Does this study close the case for MDM-based new therapeutic approaches? Former studies showed that these cells can have a protective role in AD. For example, adoptive transfer of monocytes from young wild-type mice reduced amyloid deposition and improved memory function in APPswDI mice (Hohsfield and Humpel, 2015). Using genetically engineered monocytes to express neprilysin decreased amyloid deposition in APP/PS1 mice (Lebson et al., 2010). In addition, monocytes overexpressing angiotensin-converting enzyme, another amyloid-β peptide degrading enzyme, led to reductions in soluble amyloid and to pronounced preservation of synaptic and cognitive function (Koronyo-Hamaoui et al., 2020). Although Reed-Geaghan et al. (2020) demonstrated no infiltration of MDM in nonmanipulated AD mice, one may argue that adoptive transfer of monocytes may have promoted infiltration of these cells in the CNS due to a transfer-related additional factor, which in case of whole-body irradiation most likely is the transient radiation-induced opening of the blood–brain barrier. In addition, one dimension of its beneficial effect could be due to the removal of vascular β-amyloid from within the lumen of veins (Michaud et al., 2013). This hypothesis could indeed be tested using the murine models employed in the present work. Although it remains unclear to date how peripheral MDMs exert a protective role in the context of AD without entering the brain parenchyma, blood enrichment with genetically altered monocytes remains a highly interesting therapeutic strategy in AD that should be further explored.

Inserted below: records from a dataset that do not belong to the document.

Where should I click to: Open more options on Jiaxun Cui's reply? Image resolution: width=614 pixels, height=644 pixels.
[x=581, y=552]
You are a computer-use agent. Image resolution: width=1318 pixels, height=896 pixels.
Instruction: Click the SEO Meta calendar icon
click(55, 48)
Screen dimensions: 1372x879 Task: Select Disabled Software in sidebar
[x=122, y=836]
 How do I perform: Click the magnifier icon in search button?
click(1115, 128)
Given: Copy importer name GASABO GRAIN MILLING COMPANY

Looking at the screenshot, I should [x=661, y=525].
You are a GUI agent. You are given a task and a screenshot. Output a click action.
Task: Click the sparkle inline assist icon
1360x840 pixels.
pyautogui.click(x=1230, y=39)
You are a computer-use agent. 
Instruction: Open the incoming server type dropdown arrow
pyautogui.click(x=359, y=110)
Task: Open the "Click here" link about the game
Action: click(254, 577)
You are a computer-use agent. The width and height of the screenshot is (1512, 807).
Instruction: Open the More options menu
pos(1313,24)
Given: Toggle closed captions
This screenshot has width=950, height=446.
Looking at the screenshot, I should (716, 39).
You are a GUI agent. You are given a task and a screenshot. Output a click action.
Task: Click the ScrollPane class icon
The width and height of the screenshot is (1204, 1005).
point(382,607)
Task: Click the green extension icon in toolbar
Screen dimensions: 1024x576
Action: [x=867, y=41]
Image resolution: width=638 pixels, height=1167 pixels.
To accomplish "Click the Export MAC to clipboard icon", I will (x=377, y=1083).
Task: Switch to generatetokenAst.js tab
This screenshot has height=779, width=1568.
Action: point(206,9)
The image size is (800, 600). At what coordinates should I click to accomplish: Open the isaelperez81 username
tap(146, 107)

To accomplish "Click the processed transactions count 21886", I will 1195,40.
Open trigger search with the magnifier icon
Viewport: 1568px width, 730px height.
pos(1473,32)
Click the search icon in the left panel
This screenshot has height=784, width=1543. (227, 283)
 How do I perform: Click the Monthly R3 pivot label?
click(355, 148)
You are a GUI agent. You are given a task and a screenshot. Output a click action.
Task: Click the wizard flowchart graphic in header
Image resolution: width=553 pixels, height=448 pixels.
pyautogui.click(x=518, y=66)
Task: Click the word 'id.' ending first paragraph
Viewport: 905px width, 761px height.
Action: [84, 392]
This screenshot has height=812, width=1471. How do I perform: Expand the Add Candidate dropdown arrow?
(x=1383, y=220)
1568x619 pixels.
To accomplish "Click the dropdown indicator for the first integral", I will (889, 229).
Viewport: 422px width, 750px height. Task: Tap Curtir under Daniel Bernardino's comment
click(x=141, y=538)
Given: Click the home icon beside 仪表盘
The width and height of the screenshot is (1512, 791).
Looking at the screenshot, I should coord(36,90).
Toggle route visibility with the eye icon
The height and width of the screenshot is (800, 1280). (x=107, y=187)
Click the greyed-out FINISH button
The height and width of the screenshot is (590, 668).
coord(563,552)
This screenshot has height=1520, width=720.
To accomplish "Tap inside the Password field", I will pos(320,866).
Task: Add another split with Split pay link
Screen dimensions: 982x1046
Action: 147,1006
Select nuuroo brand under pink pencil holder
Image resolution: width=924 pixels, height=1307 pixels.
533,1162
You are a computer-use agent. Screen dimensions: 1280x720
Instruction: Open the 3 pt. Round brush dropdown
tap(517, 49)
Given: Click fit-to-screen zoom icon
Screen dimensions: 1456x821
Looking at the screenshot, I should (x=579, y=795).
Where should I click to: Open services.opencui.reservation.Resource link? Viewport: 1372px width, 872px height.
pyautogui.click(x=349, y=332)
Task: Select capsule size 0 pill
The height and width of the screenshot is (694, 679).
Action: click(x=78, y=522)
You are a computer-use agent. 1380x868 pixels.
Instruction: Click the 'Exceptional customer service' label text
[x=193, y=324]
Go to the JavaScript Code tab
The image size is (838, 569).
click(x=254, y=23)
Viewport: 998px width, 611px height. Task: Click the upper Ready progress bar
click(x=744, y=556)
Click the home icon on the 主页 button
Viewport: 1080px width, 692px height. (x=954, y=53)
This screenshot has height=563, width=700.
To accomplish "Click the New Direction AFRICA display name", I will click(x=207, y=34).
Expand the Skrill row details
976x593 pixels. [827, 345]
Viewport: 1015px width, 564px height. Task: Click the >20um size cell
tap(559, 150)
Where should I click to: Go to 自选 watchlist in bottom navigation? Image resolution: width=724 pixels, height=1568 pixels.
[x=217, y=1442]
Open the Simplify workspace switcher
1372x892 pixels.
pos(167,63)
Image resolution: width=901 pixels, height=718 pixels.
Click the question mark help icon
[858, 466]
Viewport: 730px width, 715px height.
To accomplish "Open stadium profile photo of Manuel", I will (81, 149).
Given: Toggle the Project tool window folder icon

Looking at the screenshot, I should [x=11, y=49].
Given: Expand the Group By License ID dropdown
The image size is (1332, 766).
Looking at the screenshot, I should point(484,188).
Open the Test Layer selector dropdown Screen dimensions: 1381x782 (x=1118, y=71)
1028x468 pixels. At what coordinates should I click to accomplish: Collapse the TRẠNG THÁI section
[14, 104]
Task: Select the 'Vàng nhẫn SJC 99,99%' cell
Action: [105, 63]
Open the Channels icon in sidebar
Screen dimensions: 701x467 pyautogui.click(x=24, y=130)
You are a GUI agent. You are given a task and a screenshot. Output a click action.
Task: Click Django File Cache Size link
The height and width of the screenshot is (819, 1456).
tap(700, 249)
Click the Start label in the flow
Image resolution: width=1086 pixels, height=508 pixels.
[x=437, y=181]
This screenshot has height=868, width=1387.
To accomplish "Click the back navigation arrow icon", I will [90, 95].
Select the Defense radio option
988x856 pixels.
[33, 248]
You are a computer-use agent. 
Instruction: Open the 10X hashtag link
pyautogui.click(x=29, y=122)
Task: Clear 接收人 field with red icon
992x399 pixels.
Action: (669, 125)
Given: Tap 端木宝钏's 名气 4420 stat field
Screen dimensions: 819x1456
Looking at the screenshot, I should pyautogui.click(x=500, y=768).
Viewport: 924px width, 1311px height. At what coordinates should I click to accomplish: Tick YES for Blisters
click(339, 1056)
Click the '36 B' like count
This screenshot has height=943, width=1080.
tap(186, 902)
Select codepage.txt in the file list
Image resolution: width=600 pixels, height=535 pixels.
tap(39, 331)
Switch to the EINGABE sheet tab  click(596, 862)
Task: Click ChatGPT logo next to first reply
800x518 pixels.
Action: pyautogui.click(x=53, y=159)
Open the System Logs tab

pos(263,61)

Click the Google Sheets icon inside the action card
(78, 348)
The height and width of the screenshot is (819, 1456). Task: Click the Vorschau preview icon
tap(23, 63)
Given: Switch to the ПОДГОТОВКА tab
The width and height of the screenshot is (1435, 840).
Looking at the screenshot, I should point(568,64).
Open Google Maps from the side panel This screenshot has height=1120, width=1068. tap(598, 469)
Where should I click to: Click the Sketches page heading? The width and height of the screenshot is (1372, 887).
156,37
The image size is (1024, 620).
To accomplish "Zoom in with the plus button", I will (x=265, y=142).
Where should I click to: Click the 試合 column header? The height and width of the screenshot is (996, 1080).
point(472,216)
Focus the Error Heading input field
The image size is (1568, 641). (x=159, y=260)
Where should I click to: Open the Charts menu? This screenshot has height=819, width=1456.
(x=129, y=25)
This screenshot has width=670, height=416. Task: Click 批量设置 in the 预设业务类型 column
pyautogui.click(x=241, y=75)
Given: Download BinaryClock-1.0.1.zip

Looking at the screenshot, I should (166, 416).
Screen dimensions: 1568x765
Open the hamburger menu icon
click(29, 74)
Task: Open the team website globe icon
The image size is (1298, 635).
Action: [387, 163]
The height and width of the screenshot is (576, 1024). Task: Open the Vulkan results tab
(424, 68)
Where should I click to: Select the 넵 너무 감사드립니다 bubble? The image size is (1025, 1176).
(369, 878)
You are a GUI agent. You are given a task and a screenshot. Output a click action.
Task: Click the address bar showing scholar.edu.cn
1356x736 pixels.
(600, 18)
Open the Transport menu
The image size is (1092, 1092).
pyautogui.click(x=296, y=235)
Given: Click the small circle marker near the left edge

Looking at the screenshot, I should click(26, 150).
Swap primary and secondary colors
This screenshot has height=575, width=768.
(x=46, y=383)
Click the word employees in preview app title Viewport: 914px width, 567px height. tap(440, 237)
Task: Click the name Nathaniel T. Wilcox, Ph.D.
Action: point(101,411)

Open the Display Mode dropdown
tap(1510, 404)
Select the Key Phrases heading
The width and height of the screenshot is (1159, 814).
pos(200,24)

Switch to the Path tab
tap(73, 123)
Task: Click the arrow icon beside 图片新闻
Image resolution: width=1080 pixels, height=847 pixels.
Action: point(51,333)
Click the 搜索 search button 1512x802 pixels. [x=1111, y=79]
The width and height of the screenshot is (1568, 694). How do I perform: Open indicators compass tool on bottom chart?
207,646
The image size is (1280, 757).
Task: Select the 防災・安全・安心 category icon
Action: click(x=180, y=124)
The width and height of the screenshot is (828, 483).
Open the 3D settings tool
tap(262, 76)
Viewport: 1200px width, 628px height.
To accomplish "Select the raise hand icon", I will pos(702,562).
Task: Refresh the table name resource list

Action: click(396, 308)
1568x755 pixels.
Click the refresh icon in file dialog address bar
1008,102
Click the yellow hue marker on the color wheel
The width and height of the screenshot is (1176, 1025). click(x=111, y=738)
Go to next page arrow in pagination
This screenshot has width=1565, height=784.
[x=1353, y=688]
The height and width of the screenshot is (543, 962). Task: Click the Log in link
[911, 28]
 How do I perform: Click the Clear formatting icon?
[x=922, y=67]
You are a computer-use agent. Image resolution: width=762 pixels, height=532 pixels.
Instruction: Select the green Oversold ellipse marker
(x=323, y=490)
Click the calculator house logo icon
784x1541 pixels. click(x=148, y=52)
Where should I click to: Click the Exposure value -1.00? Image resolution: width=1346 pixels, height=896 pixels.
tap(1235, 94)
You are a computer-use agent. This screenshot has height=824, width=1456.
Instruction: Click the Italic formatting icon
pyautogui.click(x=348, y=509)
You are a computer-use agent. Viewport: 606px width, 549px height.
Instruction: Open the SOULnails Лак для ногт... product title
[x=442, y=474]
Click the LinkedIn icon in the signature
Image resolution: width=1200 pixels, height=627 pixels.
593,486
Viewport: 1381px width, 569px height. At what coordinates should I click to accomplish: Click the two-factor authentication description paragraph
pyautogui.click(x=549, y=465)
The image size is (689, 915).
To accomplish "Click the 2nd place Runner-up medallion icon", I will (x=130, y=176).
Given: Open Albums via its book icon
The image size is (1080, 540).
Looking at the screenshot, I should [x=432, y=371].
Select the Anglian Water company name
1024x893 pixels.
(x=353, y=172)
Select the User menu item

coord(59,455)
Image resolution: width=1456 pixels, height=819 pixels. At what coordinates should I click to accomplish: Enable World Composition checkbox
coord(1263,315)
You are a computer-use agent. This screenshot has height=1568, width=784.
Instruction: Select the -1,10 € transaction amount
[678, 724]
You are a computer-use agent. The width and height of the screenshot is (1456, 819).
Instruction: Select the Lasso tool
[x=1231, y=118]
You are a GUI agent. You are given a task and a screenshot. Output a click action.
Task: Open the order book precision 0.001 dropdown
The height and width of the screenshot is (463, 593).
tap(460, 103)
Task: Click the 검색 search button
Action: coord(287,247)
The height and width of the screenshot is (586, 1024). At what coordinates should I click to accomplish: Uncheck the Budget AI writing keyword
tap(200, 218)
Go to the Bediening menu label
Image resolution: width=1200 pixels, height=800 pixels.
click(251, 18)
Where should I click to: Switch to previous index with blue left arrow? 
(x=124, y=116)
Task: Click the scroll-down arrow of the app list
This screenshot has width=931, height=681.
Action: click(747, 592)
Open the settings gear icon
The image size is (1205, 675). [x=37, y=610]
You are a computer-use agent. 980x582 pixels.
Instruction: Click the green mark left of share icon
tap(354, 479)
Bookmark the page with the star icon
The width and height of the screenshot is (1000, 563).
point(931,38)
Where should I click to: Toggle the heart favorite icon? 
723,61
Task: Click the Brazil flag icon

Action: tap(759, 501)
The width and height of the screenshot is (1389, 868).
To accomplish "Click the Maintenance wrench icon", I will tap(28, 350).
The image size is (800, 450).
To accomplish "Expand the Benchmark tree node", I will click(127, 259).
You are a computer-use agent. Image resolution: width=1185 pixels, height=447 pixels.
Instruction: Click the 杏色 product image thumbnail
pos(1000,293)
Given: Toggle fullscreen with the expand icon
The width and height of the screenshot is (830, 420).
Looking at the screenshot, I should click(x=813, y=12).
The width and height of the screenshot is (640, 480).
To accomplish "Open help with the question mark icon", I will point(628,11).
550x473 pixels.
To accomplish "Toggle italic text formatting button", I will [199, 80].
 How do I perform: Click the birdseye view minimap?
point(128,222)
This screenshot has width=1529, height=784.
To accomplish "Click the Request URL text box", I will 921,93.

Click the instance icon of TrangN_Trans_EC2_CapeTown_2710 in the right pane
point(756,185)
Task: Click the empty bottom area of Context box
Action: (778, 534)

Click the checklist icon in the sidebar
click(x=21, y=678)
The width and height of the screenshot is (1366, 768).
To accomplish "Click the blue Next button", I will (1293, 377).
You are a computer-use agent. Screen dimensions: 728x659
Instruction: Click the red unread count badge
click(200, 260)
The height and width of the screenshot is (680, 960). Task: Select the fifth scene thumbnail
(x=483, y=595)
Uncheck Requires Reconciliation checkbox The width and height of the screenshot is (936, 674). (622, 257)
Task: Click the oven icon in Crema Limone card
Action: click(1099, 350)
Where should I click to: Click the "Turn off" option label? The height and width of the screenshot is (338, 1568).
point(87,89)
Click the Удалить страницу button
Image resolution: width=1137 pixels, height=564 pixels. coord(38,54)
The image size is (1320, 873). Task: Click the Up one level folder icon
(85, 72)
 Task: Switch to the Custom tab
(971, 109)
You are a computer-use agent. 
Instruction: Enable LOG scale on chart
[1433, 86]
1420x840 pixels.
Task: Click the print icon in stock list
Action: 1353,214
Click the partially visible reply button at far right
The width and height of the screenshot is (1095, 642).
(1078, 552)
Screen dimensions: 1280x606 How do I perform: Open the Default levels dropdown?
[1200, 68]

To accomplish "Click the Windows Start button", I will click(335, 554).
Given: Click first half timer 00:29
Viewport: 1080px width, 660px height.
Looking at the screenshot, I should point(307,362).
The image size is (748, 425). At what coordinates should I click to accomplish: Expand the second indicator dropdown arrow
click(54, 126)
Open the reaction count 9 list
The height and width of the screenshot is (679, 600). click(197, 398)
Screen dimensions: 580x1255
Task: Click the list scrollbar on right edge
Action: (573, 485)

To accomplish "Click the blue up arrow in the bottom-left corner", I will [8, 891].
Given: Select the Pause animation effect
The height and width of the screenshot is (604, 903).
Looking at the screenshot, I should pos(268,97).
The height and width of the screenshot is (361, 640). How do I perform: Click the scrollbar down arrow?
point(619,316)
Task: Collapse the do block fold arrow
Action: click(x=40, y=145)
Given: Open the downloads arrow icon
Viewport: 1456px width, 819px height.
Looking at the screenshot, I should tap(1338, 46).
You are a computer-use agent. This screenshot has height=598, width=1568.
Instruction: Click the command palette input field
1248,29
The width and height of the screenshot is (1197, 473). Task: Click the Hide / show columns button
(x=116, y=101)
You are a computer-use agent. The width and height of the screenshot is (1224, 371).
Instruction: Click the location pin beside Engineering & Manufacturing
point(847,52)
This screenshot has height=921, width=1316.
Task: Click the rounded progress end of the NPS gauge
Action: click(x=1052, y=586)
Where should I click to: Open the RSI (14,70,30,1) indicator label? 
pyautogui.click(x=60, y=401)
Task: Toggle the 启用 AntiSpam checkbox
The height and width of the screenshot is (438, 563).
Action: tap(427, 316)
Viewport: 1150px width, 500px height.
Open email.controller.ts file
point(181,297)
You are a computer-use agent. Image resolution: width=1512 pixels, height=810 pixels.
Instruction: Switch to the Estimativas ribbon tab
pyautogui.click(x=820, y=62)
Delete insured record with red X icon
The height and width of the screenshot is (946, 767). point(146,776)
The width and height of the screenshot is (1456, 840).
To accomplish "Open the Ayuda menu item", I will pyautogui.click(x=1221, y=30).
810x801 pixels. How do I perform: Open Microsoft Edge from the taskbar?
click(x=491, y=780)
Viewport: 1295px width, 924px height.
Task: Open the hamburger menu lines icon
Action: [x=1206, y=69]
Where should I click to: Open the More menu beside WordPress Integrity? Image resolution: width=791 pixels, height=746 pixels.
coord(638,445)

The next challenging step will be to identify the ontogeny of β-amyloid–associated myeloid cells in the human AD brain. In the era of RNA-sequencing methods, spatial transcriptomics may provide useful information to further decipher the nature of these cells (Salmén et al., 2018). These new techniques present several advantages: (i) frozen and fixed tissues can be used, almost a requisite in case of human sample collection; (ii) compared with single cell suspension techniques, spatial resolution is intact, and cells close and distant to the β-amyloid deposit can be analyzed; and (iii) as the final readout is the whole transcriptome, it is not required to identify RNA targets beforehand. Such strategies will not only help to identify the cells surrounding β-amyloid accumulations in the human brain, but also unravel their genetic signature and possibly key signal transduction pathways that can be targeted by future therapeutic strategies.